What is needed: Begin with the line holding "Open the credit card section in sidebar" and end with the last line of the records below. Set down exactly those lines and leave out every picture.

+++ Supplied material +++

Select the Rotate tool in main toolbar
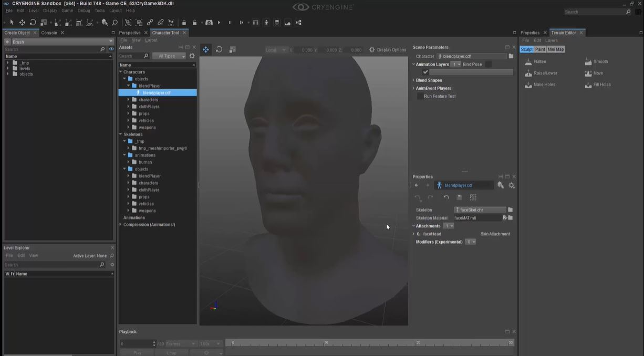 [33, 23]
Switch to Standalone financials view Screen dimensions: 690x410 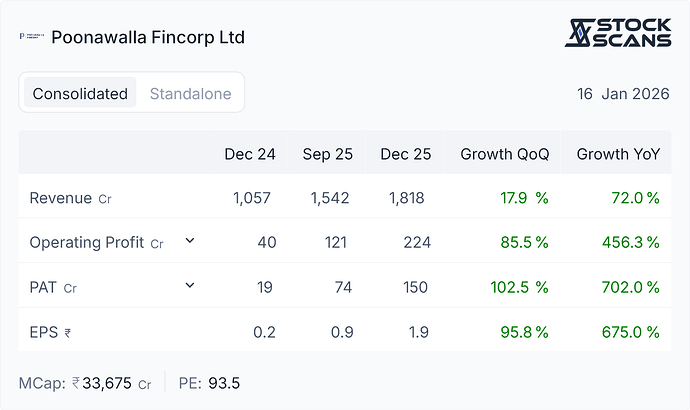[x=190, y=93]
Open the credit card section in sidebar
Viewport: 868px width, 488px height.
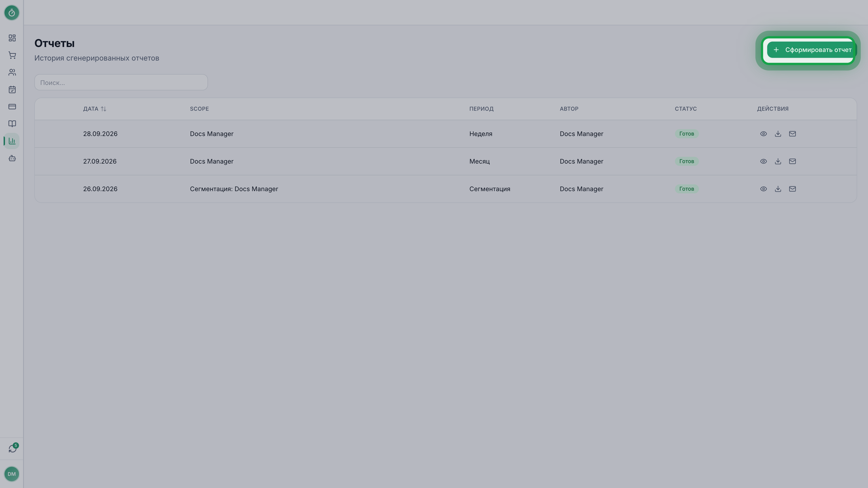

+++

Your response:
Open the credit card section in sidebar
Viewport: 868px width, 488px height.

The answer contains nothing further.